FlushChildHashtable

WaterKnight · Apr 26, 2014

This function seems to be very fast. 0.2 seconds on 1 million entries. Hardly slower than single RemoveSavedX for a single entry -> small overhead. The memory gets released, so it should leave no trail nor slow down further actions.

You could use it as a general cleanup when an object is being destroyed/allocated or for data structures, only that the first key has to be reserved for the object id.

Ceday · Apr 26, 2014

Are you sure the amount of memory stored inside parentkey doesn't effect function speed?

Btw never seen someone use RemoveSavedX for multiple data :O

WaterKnight · Apr 26, 2014

Sure it does, but marginal. I had to raise it to 1mio entries to tell it apart. Just tested 10mio and it took 1.8 secs.

SaveX(hashtable, key1, key2, defaultValue) is a bit faster than RemoveSavedX because it does not need to dissolve/rebuild hashtable structures.

Zwiebelchen · Apr 28, 2014

Hmm... I almost never used RemoveSavedX more than once because in most cases, when you got two values for a childkey, you'd either just use a single struct in that child or have so many values that obviously flushing is the better choice.

So basicly this discovery is nothing special. But it's good to know that the programmers did a good job on the flush function.
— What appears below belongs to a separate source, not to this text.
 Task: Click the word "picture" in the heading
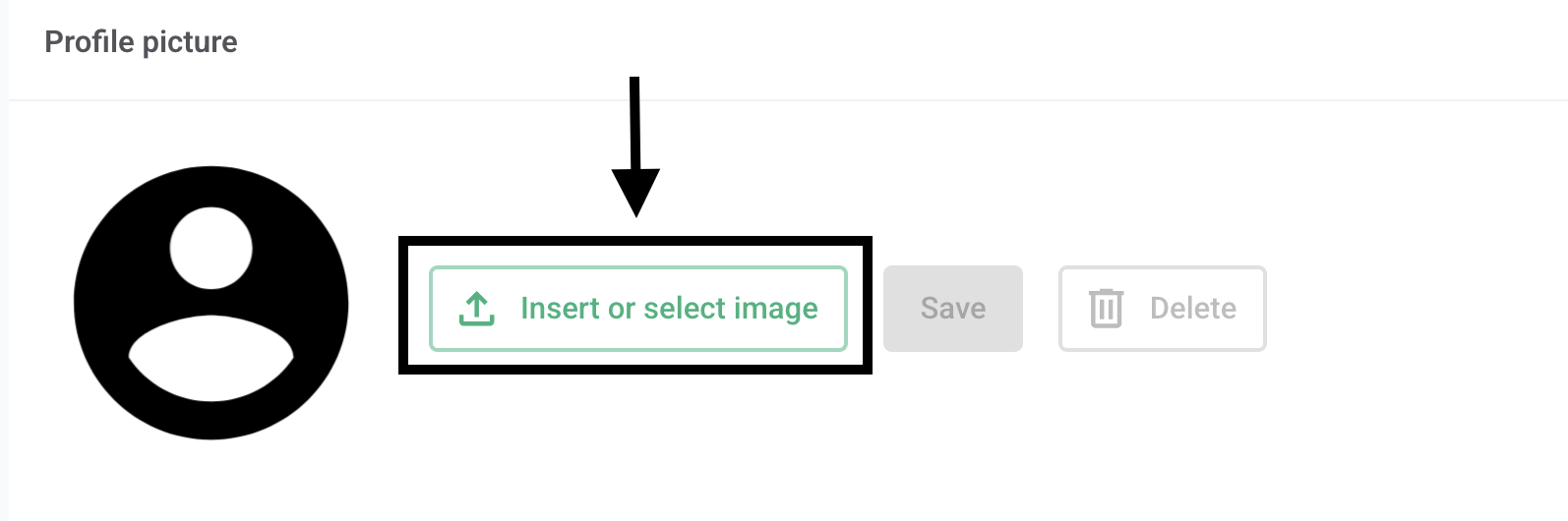[190, 42]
WaterKnight · Apr 28, 2014

The secondary keys can be of different scopes, I do not have a private hashtable for every scope. The scopes do not have to know each other and it's rather variable how many child keys a parent has. Also the individual removing may malfunction, which would cause new objects to inherit old data. So a general flush onDestroy would be more secure and, as this suggests, be cheap even if there is little data, and not be spiky on large data amounts either.

You would still remove the specific data in the specific scope to have it more flexible, else you would require extra routines or maybe it's worth to branch-select if the object has been destroyed.
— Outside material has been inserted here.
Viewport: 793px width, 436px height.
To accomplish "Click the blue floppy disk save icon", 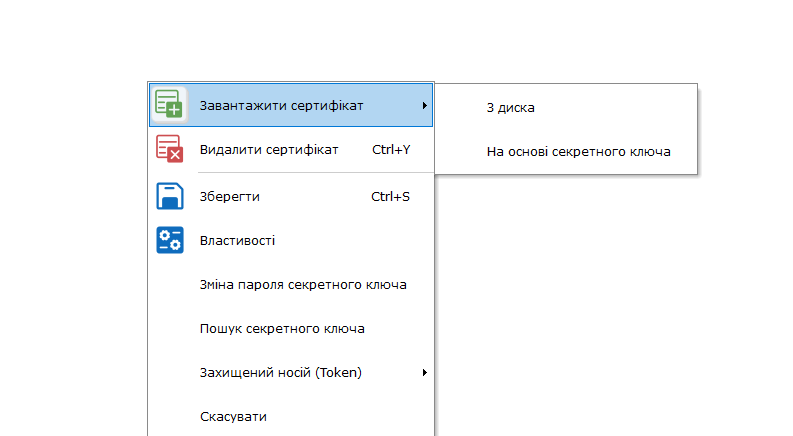I will (169, 196).
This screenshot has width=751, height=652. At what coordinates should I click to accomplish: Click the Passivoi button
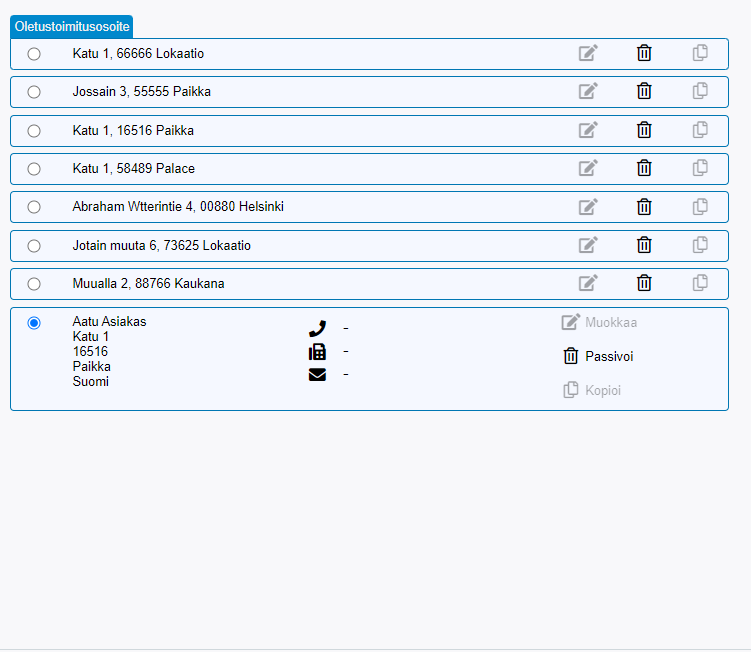click(x=598, y=356)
The main use for hashtables besides initial native connection are data structures though.

Zwiebelchen · Apr 28, 2014

That's why I don't recommend people to merge everything into a single hashtable.
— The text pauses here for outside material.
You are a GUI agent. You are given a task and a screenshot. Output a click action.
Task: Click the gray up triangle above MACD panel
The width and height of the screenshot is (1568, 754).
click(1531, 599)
Memory is cheap nowadays and as hashtables get slower the more entries they have, it's actually better to have a dedicated hashtable for every scope. That assumes each scope only uses one constant hashtable and does not create/destroy them dynamically, of course.

Plus it comes with the benefit of not having to fear collision if a scope somehow exceeds it's ID range.

WaterKnight · Apr 28, 2014

You can only have 256 hashtables and I do use a few tables for special tasks.

Zwiebelchen · Apr 29, 2014

Yeah but you will never have 256 systems that need a dedicated hashtable.

WaterKnight · Apr 29, 2014

For sure do I have more than 256 scopes currently and a lot of them make use of a hashtable because when I want to assign data of a scope to a foreign object, the policy in place is to connect it via hashtable.

JASS:

class Fireball
    constructor(Unit targetUnit)
        targetUnit.saveData(SCOPE_KEY, this)  <-hashtable

I have done it this way because there was no language support to extend the definition of an object in another scope. Of course reading/writing would be faster if you used arrays like:

JASS:

class Fireball
    thistype array TARGET_UNIT_DATA

    construct (Unit targetUnit)
        TARGET_UNIT_DATA[targetUnit] = this

but this would only be a loose binding, an indirect/passive assignment to the unit. Also it would not quite consider the object's id pool and trust that it fits into a vanilly array.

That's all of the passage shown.